Speaking following the meeting on Saturday he said: “I was delighted to attend my first NEC meeting as the new party leader and to answer questions from those elected by the party to take forward our affairs.

"Whilst of course the leadership election was run efficiently and securely by an external contractor under the supervision of the national secretary, it is clear that the party has lessons to learn from some issues, including the question of membership numbers.

“The important Governance Review established by the depute leader Keith Brown reported in 2021, and we now need to draw on its work, utilise the expertise within the party and seek external input in order to ensure best practice in governance and transparency.

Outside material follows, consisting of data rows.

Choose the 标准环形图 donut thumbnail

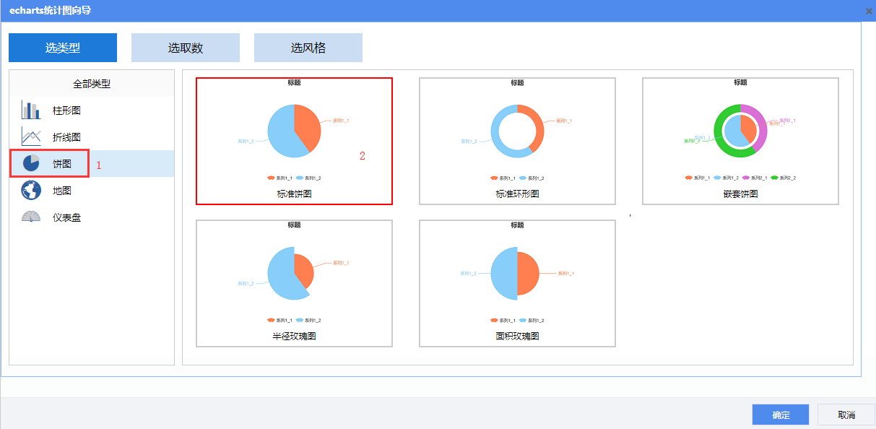(517, 141)
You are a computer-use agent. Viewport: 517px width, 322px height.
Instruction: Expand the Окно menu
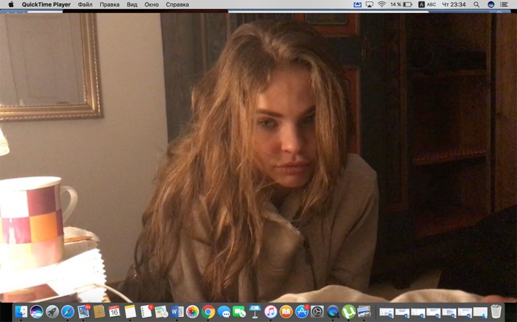pos(151,5)
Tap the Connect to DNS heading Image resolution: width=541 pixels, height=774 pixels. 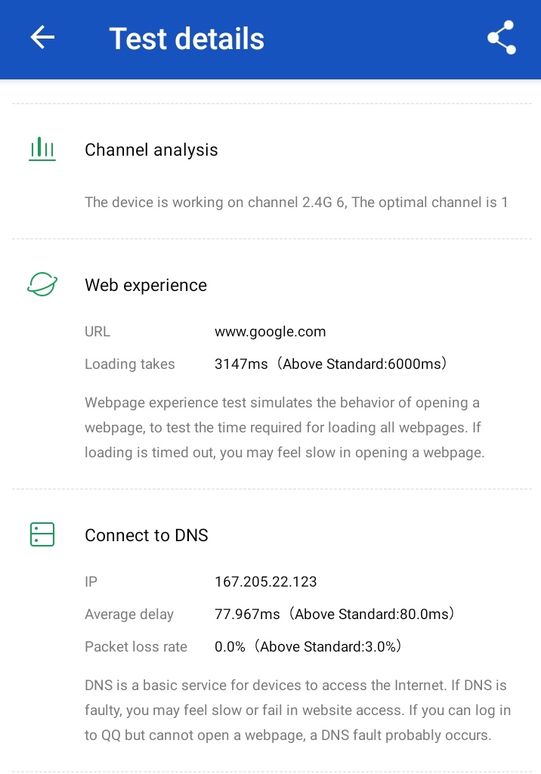pyautogui.click(x=147, y=535)
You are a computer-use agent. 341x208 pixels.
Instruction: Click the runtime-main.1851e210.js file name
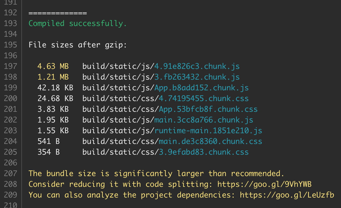point(208,131)
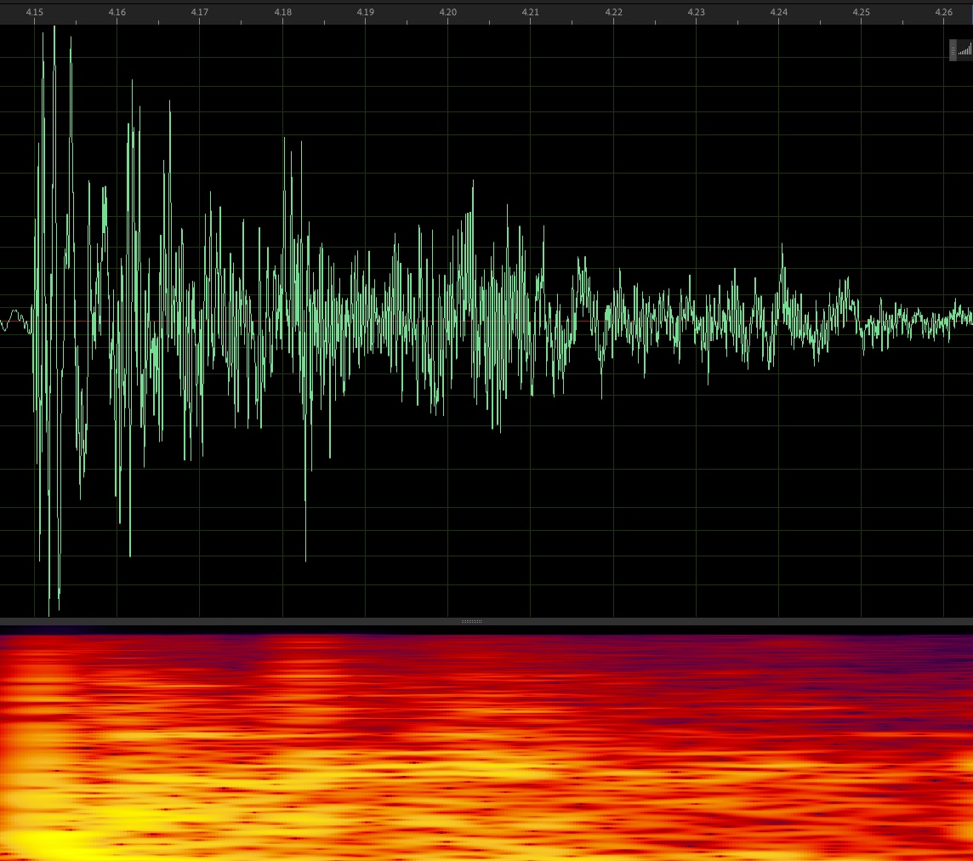Place the cursor at 4.19 on the ruler
Viewport: 973px width, 861px height.
[365, 13]
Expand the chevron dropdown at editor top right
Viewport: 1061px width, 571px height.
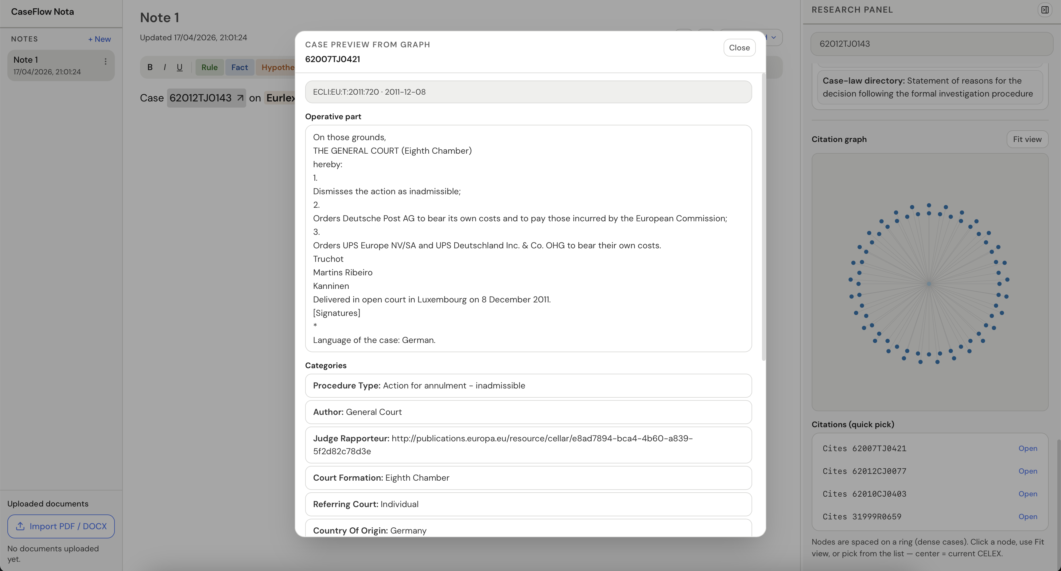coord(774,37)
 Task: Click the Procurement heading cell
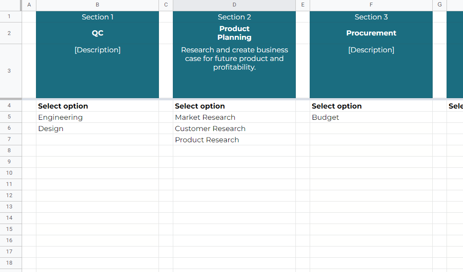coord(371,33)
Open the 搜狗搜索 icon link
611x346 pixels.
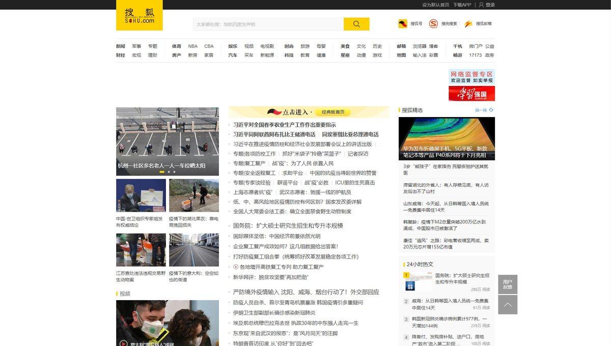coord(433,24)
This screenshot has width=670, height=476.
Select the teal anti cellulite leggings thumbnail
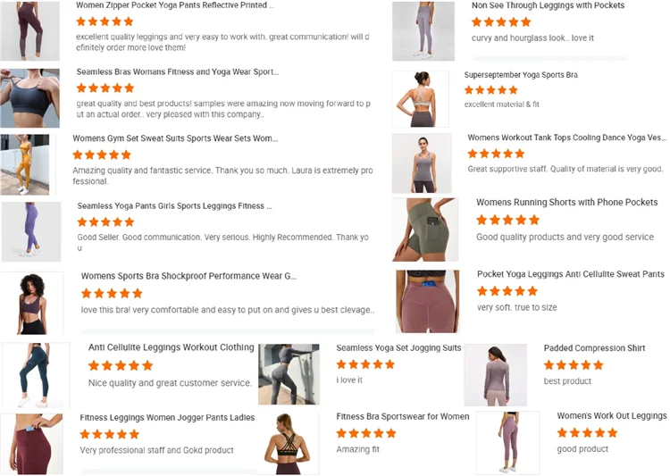pyautogui.click(x=36, y=375)
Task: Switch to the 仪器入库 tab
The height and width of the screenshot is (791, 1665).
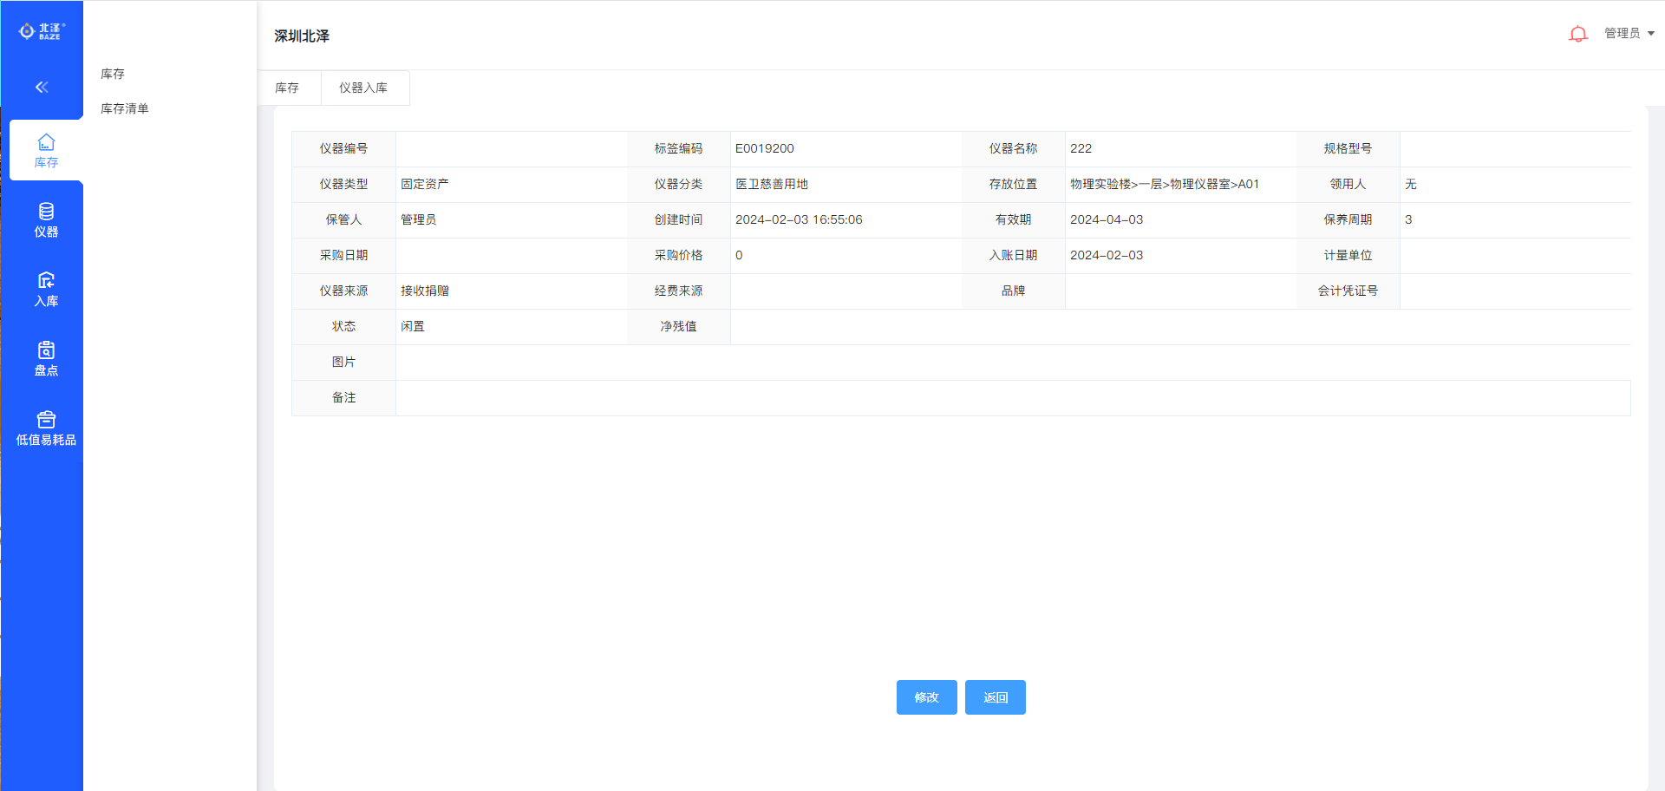Action: 363,88
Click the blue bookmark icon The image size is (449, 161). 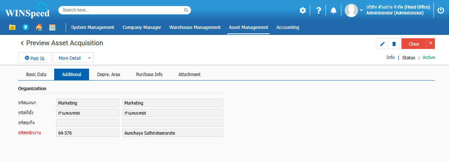25,27
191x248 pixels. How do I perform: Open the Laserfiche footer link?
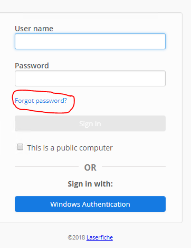(x=100, y=237)

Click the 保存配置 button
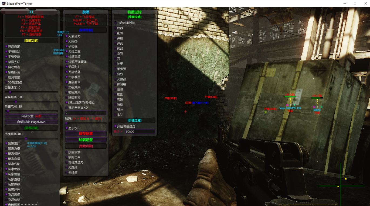click(86, 134)
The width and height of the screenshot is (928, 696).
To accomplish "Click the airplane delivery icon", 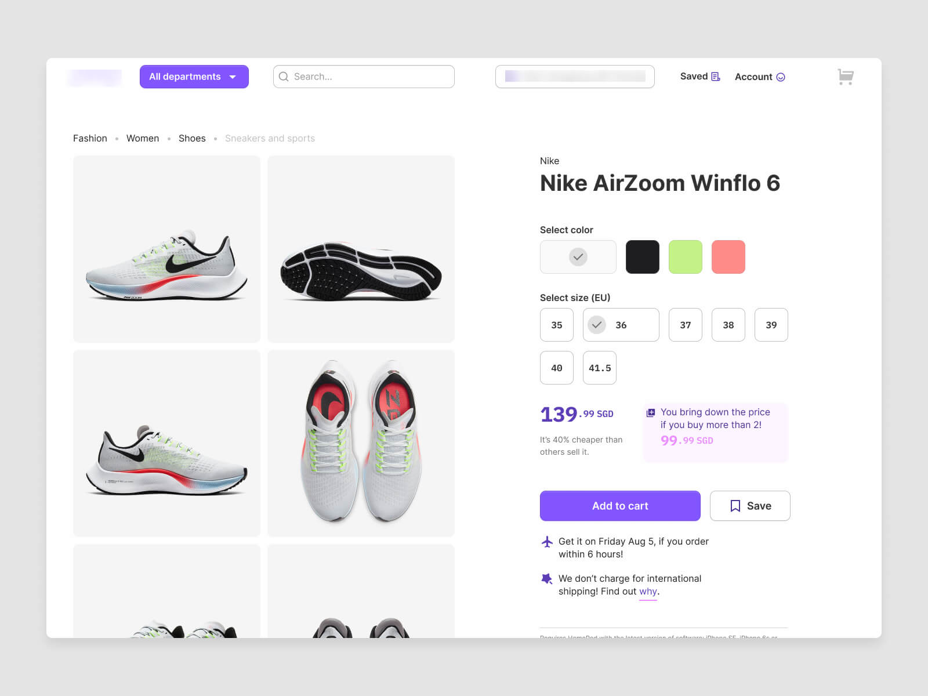I will [x=547, y=542].

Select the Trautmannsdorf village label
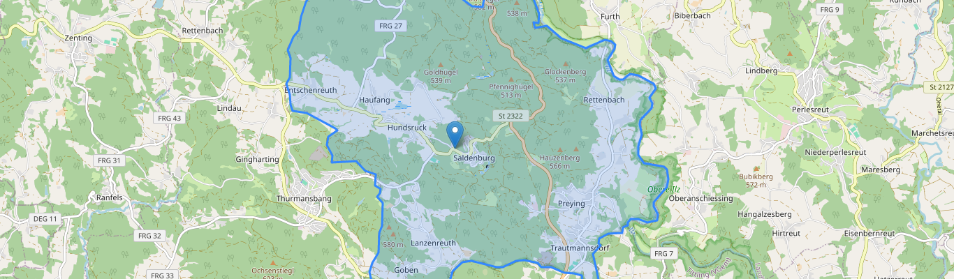[580, 248]
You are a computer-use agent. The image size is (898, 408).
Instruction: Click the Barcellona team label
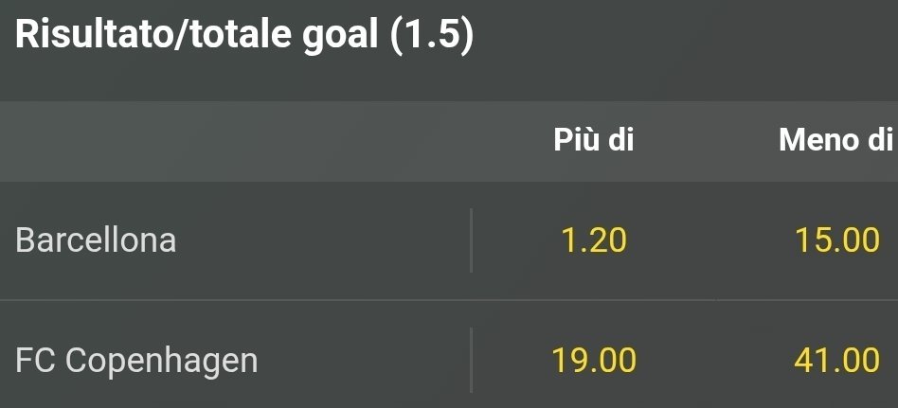point(96,240)
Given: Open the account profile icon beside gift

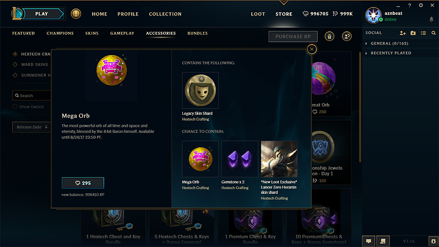Looking at the screenshot, I should point(346,36).
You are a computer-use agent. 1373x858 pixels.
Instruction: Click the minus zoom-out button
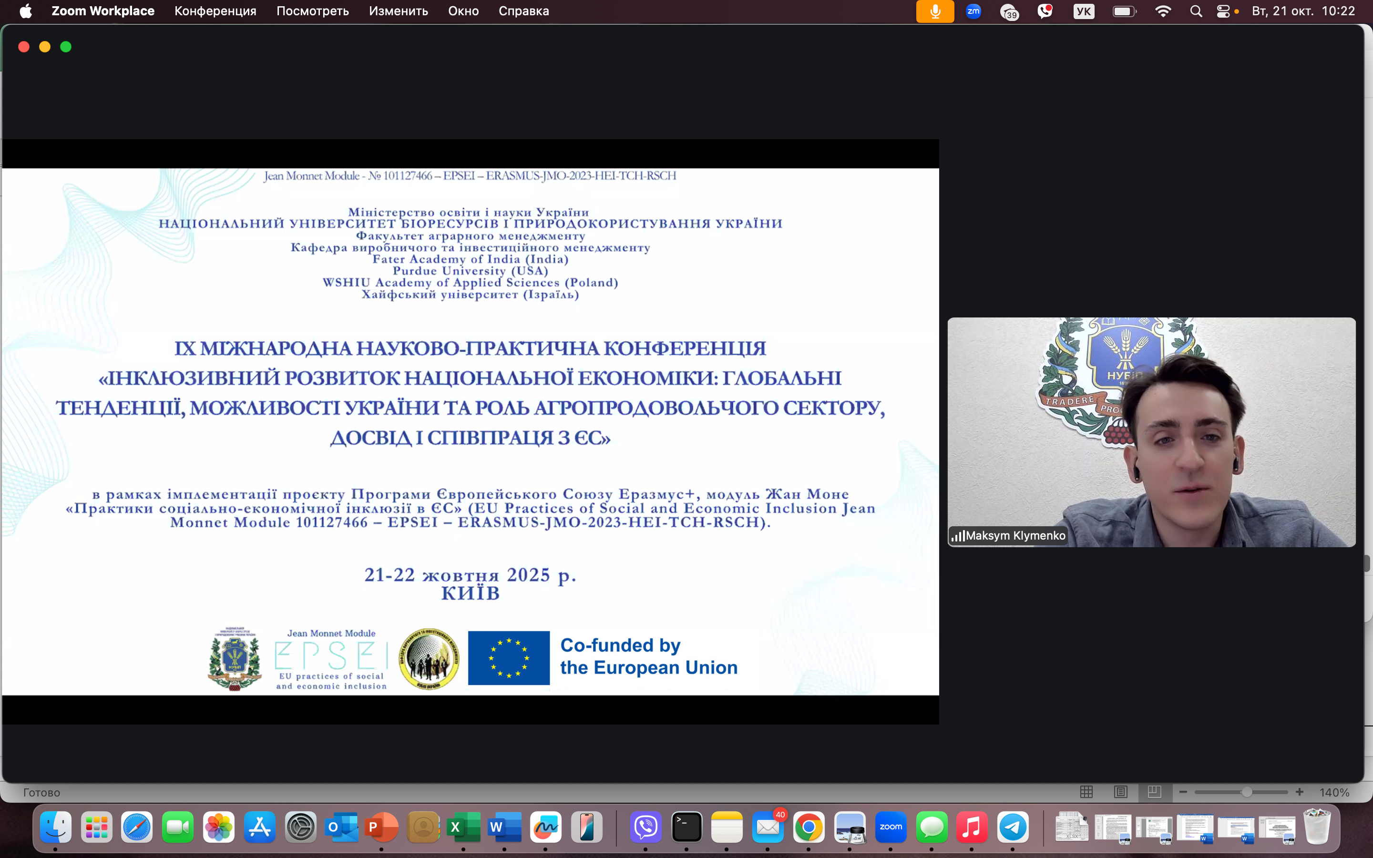(x=1183, y=792)
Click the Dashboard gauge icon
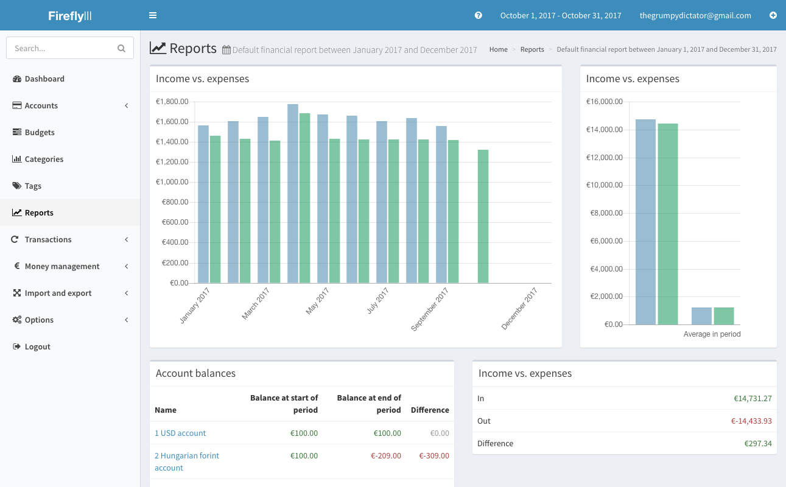The height and width of the screenshot is (487, 786). 17,79
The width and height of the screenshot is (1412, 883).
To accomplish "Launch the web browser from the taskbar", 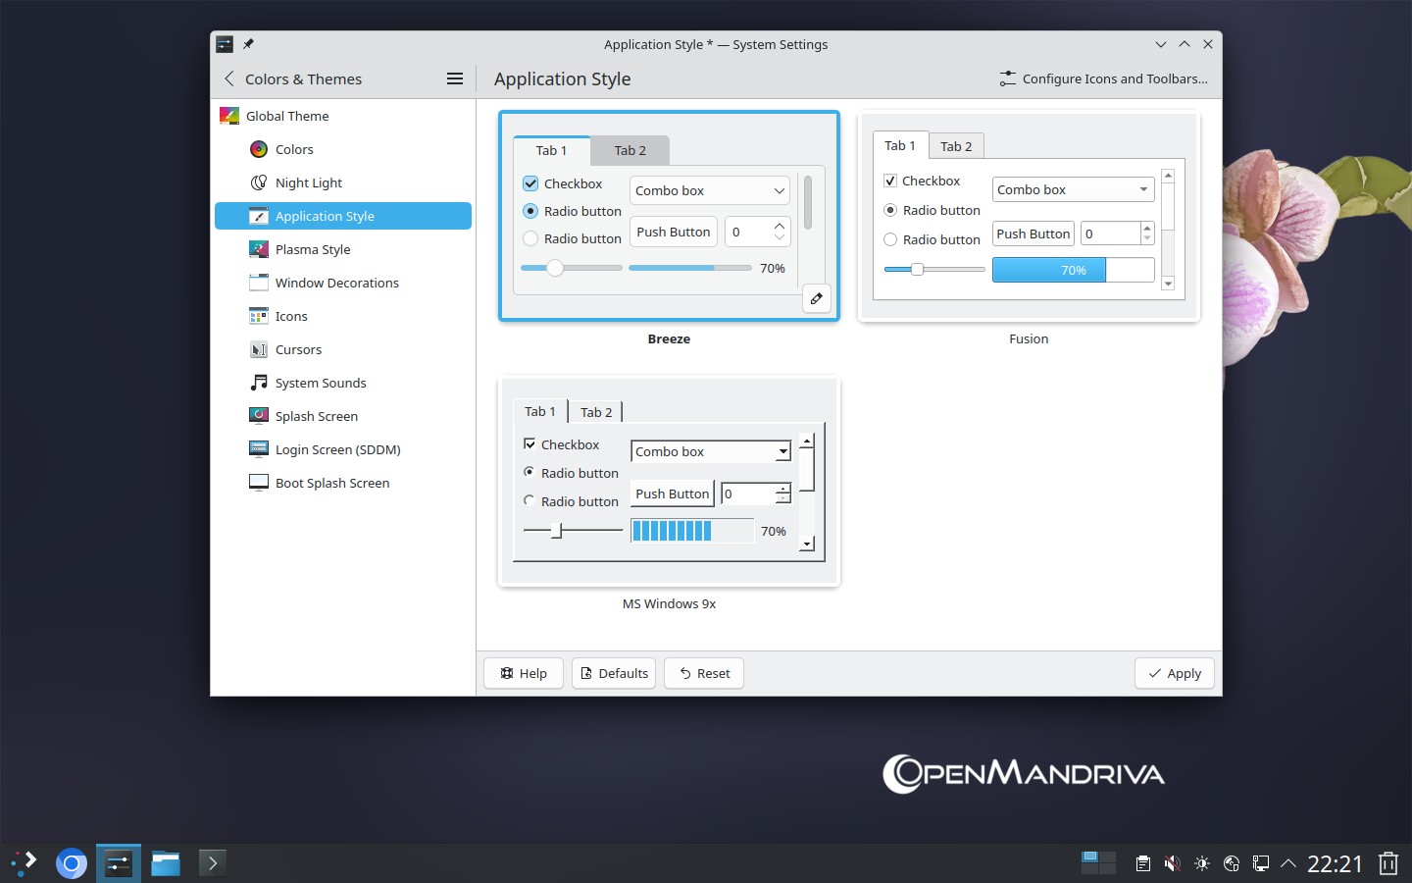I will (x=71, y=863).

“The SNP has a vibrant internal democracy which encourages debate and provides a broad tent for the respectful exchange of differing views. We need to reflect that in our internal structures whilst also ensuring that we have the confidence, not just of all our members, but of Scotland as well.”

Detailed plans on how to improve governance and transparency will be revealed at the next meeting in two weeks, the party said.

Meanwhile, Yousaf confirmed the NEC has given himself, SNP president Mike Russell and business convener Kirsten Oswald the task of appointing a permanent chief executive – a role currently being filled by Russell.